Along those lines, I would consider requiring additional successes to do so: at one, you get basic information. After that, each additional success allows for a question similar to Evidence Analysis. This narrows it down to what the adept is actually paying attention.
Panda wrote:The first test to perceive astral space allows you to differentiate between what you are seeing, just with no real details. It's not that you are seeing the imprint of a dead log, you are seeing the imprint of "stuff". There is a bunch of impenetrable "stuff" on the ground and astrally it is completely uninteresting. You aren't seeing a mundane sword because it may as well not exist compared to the true pattern using it. When you get down to it, Astral Sight is primarily interested in true patterns. If you will, true patterns are visible at the astral wavelength, everything else is some level of background noise.
To be fair, the topic of astral space has been left deliberately vague and mysterious for a variety of reasons. One of the reasons is so GMs aren't boxed in by any "official" answers and you can tell the stories you want. This explicitly isn't a setting where all of the answers are known. Magic isn't fully understood. Arguably, it isn't even well understood. There are a lot of general rules and guidelines, but also a lot of exceptions. Thread items spontaneously generate, here seem to be some correlations, but no one knows how to trigger the event. Same with pattern items. Pattern items cannot be thread items, except when they are (a Weaponsmith's heartblade is the prime example of this). The entire field of true illusions is more like a number of strangely connected loopholes in the "laws" of magic as they are understood by Wizards. Basically the magical equivalent of somewhere between quantum mechanics and mysticism, fully leveraging the observer effect.
Mataxis wrote:If you are aware somebody is there --- typically with normal vision, but at GM discretion awareness through other methods may apply -- then you can astrally sense them with a single action. The level of astral corruption acts as a modifier to their MD.
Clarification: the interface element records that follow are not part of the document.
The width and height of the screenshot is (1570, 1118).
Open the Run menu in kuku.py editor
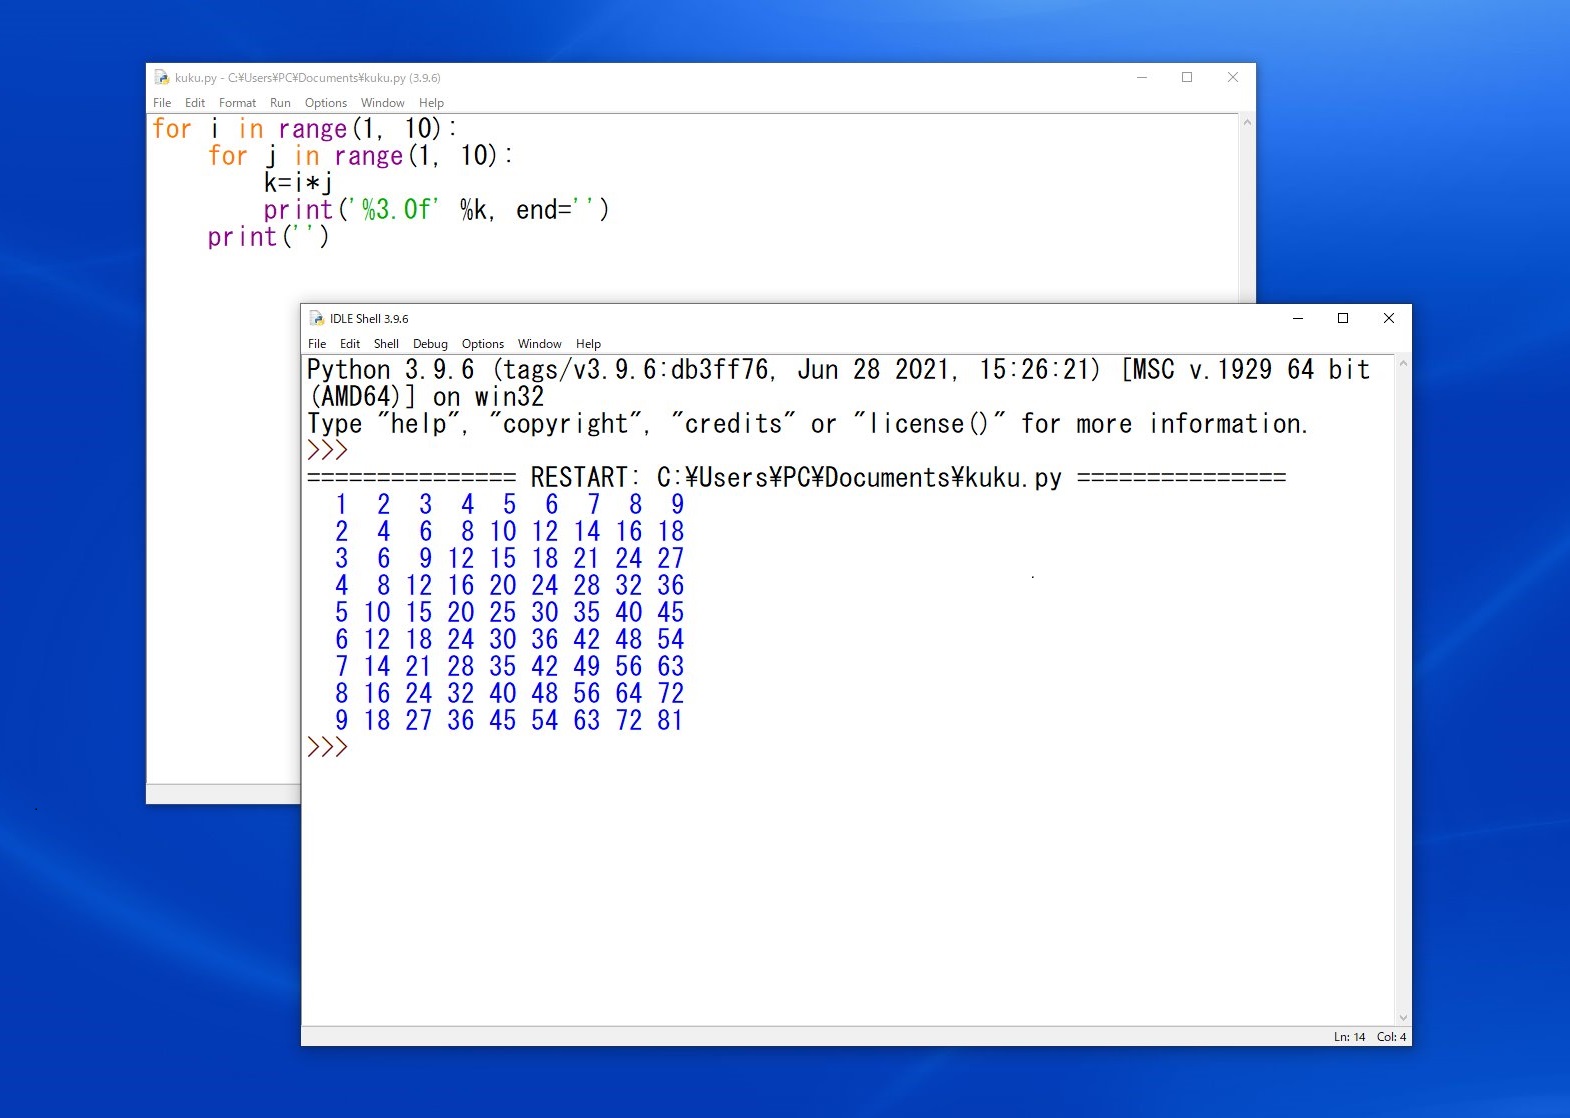[x=280, y=103]
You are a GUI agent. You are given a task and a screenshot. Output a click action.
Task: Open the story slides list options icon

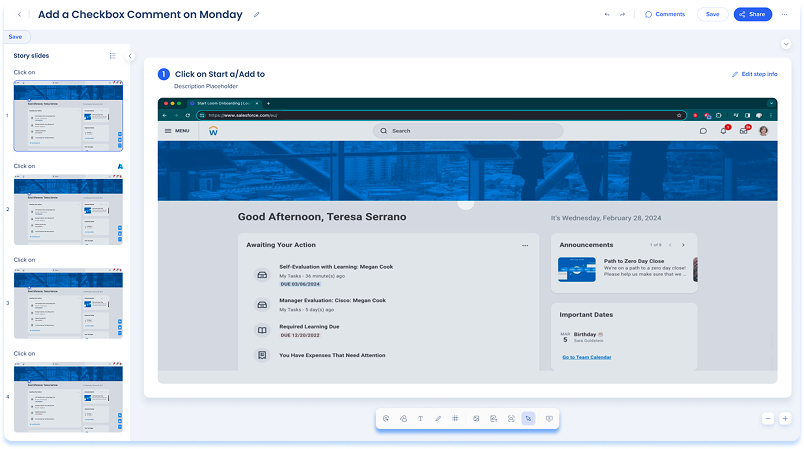click(x=112, y=56)
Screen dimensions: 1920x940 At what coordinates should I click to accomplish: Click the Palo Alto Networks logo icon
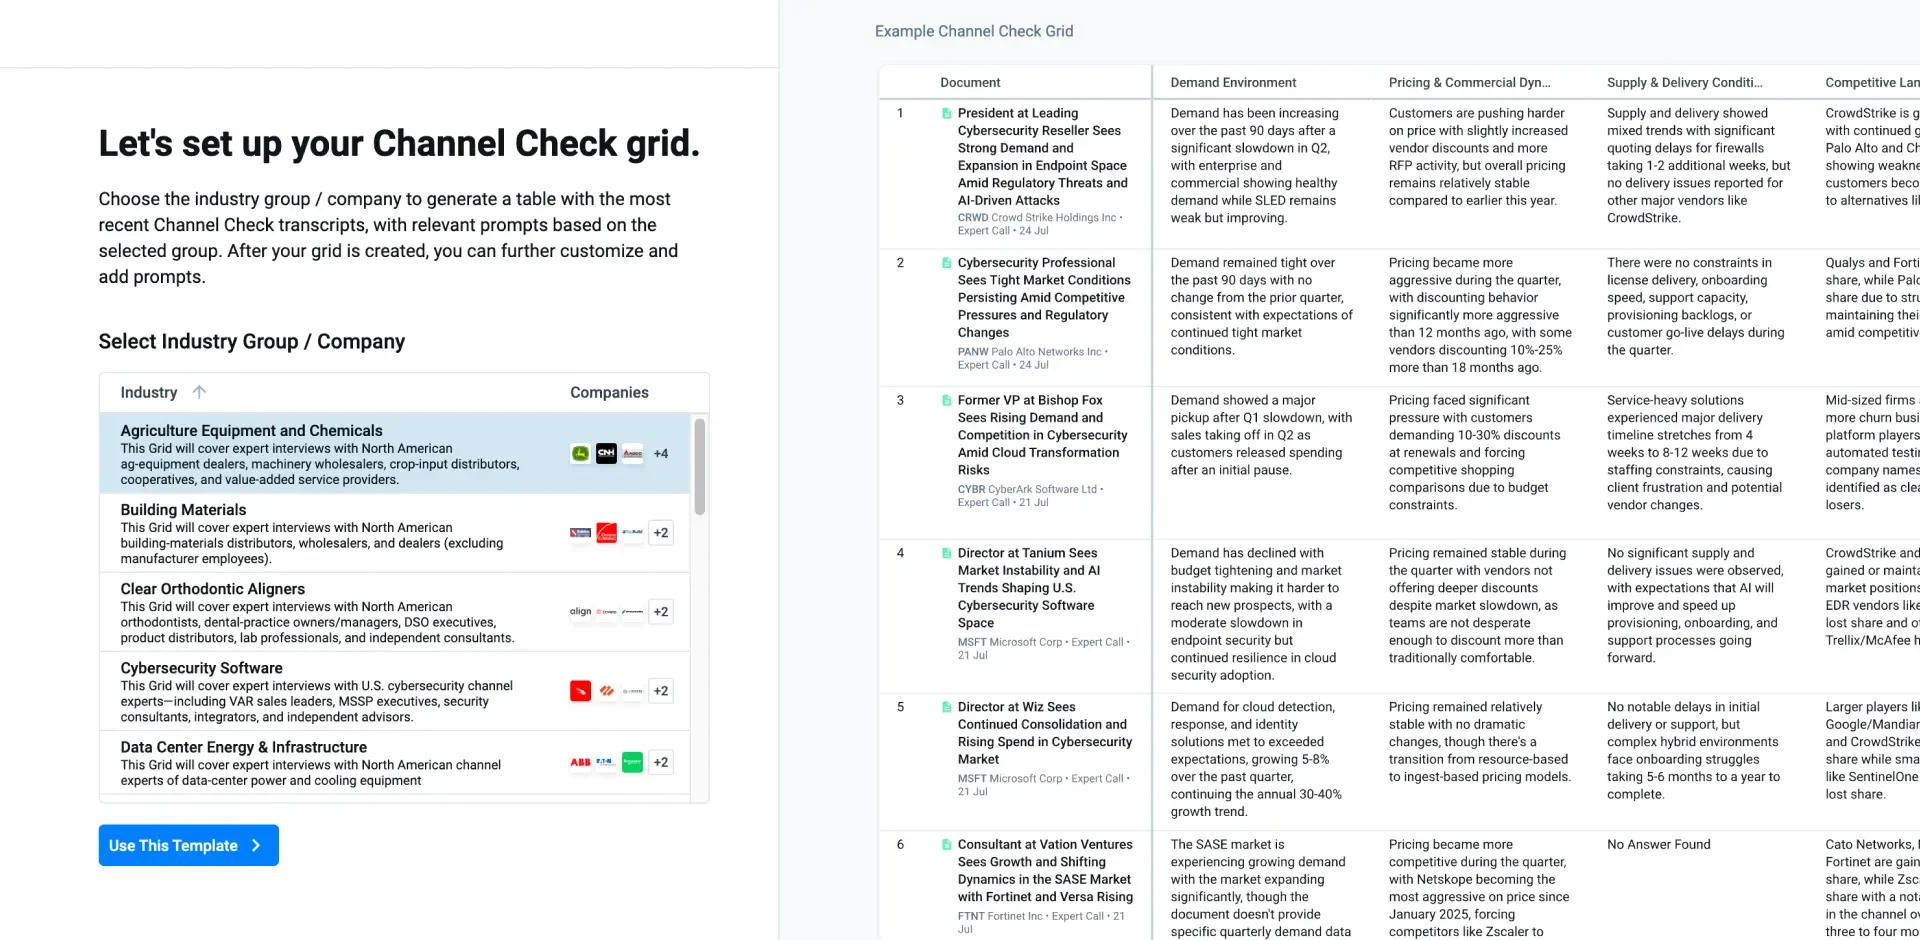(x=606, y=691)
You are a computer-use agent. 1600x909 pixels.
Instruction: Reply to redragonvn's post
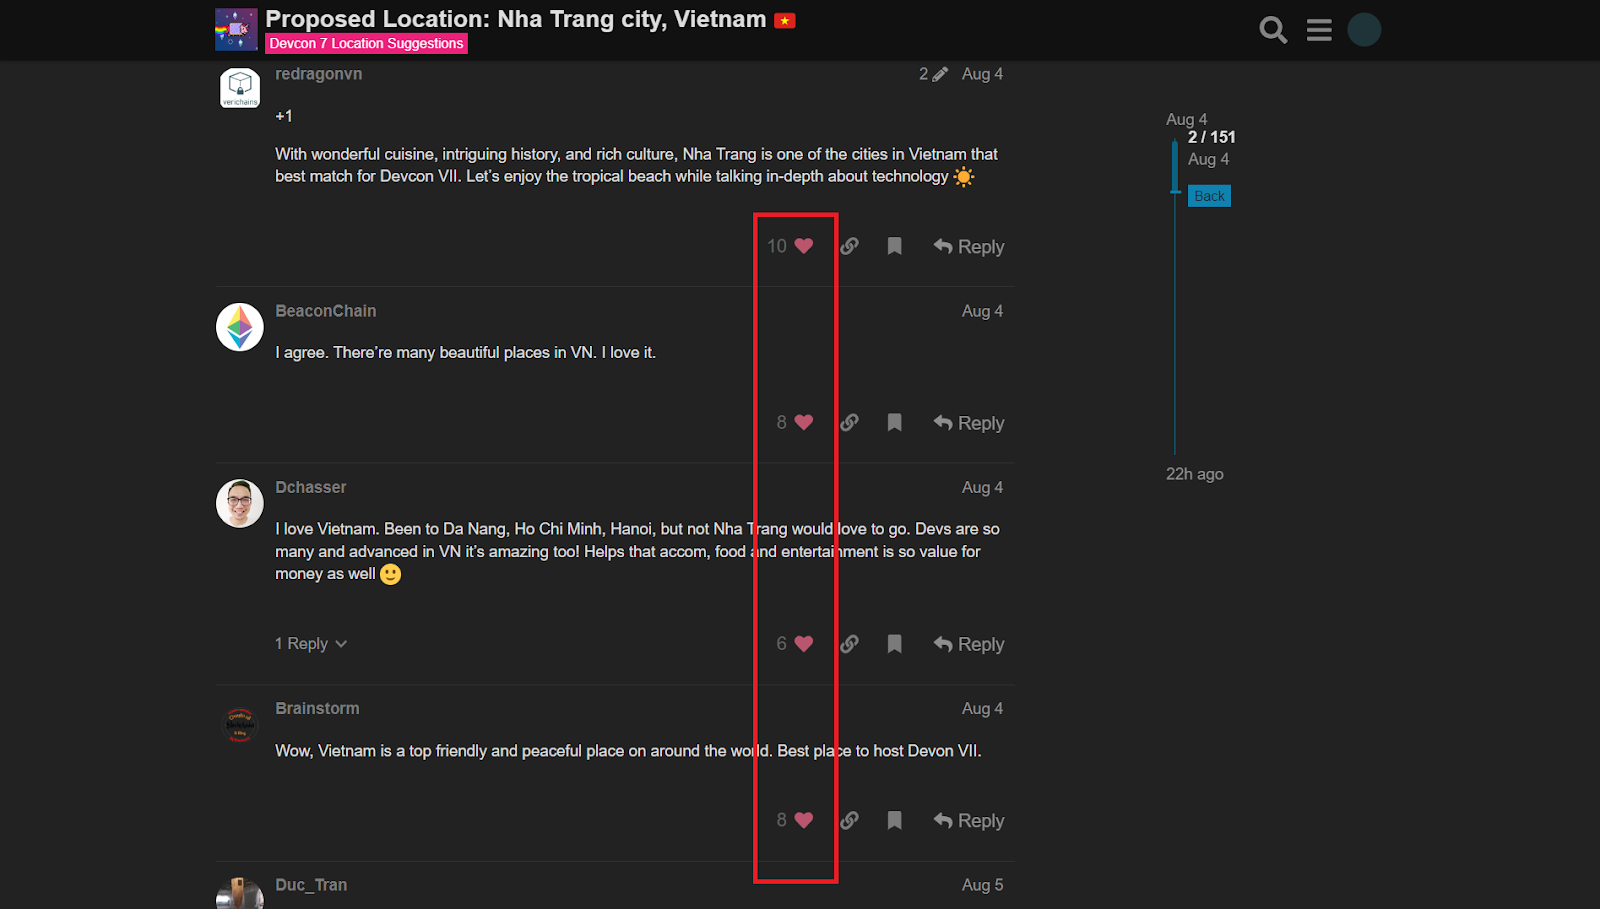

In the latter case, where you aren't aware of the spirit, it would take two. You could do a 'generic' astral sensing (DN 6+mod) to detect imprints in the area (Note 1), and then once you are aware of the imprint, can focus in on it with a new roll (Note 2).
Note 1: I would rule that most concealing magic would hide the imprint (as discussed with the Stealthy Stride talent) and the generic sense roll would need to overcome that DN (modifed by astral space).
There is also an official quote somewhere in a different thread that I did not find today that an Adept or other living name-giver hiding in (or even just standing next to) a living bush is quite easy to overlook with Astral Sight/Sense. Yes, if you look closely at the bush you CAN sense the name-giver. But if you are not looking specifically at that bush it is easy to overlook the name-giver. Because it is something living in/near something living. Easy to get the two confused if you did not roll very high on your Astral Sensing test.
So my understanding is that the "scan" is pretty blurry and just gives you blobs of "dead mater", blobs of "alive mater", and "air". You have to focus on stuff to get clearer image, and even then you will more easily see the true pattern of a target more then their equipment.
But once again GMs (not players) are free to make the sight as detailed or obscure as they like.
On a different topic...
Bonhumm wrote:Beating the MD would allow you to figure out what kind of magic it is (hey, it's a desperate blow blood charm or a thread item or even a Pattern item) and/or target it for a spell.
I think that is something that would require study with Thread Sight, not a few quick glances with Astral Sight, and again I think it is also important to not allow Astral Sight to not impinge upon the domains of Thread Sight, Matrix Sight, Emphatic Sense, or Lifesight. Astral Sight is good but meant to be limited. Wizards always try to do too much with it.